◆ **EXERCISE REQUIREMENTS**
Search the listing for the word "will". Copy every line where it is found.

◆ **ENTRIES SUPPLIED**

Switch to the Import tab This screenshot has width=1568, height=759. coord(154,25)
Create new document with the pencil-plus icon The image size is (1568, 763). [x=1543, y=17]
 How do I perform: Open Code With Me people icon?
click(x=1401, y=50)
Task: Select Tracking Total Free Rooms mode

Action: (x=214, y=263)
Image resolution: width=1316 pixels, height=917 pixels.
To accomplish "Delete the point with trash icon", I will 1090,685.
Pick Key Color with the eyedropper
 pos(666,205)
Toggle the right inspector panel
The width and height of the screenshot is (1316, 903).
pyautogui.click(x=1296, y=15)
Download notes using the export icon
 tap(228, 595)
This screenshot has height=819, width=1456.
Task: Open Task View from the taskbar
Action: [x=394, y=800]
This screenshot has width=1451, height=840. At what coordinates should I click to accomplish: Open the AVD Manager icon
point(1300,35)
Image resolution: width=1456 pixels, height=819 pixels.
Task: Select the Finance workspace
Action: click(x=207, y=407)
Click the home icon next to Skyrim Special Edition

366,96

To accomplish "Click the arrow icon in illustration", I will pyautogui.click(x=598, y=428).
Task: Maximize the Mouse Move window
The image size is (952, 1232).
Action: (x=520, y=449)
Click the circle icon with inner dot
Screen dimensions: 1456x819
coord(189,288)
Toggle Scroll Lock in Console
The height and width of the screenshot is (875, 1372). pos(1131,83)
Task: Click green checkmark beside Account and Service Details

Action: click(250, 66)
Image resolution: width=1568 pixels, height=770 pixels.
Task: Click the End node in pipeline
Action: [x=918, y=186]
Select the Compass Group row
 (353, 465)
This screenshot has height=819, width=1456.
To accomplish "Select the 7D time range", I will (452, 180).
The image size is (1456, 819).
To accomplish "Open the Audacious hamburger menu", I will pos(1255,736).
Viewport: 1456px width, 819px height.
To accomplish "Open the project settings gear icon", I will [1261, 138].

◆ **COMPLETED EXERCISE**
To accomplish "Delete the point with trash icon", I will 1090,685.
To accomplish "Click the arrow icon in illustration", I will pyautogui.click(x=598, y=428).
To accomplish "Select the 7D time range", I will (452, 180).
To accomplish "Open the Audacious hamburger menu", I will pos(1255,736).
To accomplish "Open the project settings gear icon", I will [1261, 138].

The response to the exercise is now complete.